Recognition of chemical carcinogen-modified DNA by a DNA-binding protein.

Using a filter binding assay, we have detected and partially purified a protein from human placenta that has a high affinity for N-acetoxy-2-acetylaminofluorene-modified double-stranded DNA (AAF-[3H]DNA) of bacteriophage T7. This protein has been partially purified from a 1 M NaCl extract of a crude nuclear fraction by a combination of ion-exchange and nucleic acid affinity chromatography. With AAF-[3H]DNA as the substrate, the binding reaction reached equlibrium within 1 hr at 4 degrees C, and the extent of binding ws proportional to the amount of protein added. Complex formation was dependent on both pH and salt concentration and was unaffected by the presence of sulfhydryl-blocking agents.
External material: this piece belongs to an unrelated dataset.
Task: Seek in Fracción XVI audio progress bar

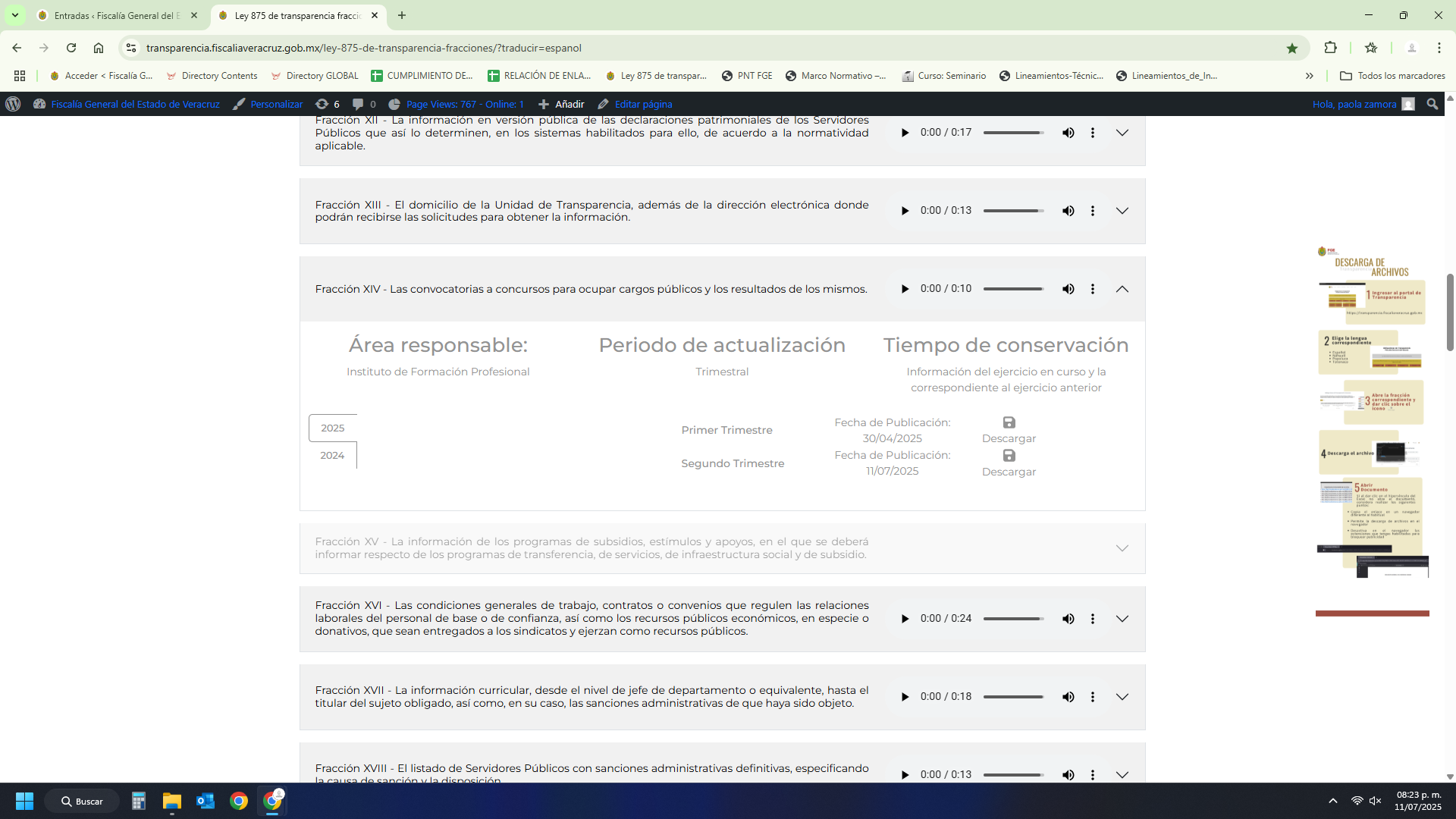Action: tap(1013, 619)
The purest protein fraction also recognizes DNA modified with methylmethane-sulfonate or methylnitrosourea. It shows little or no recognition of single-stranded DNA, double-stranded DNA, supercoiled bacteriophage phiX174 DNA, partially depurinated DNA, glucosylated bacteriophage T4DNA, or UV-irradiated DNA. No endo- or exonuclease activity, DNA polymerase activity, or glucosylase activity for AAF-DNA was detectable in the preparation.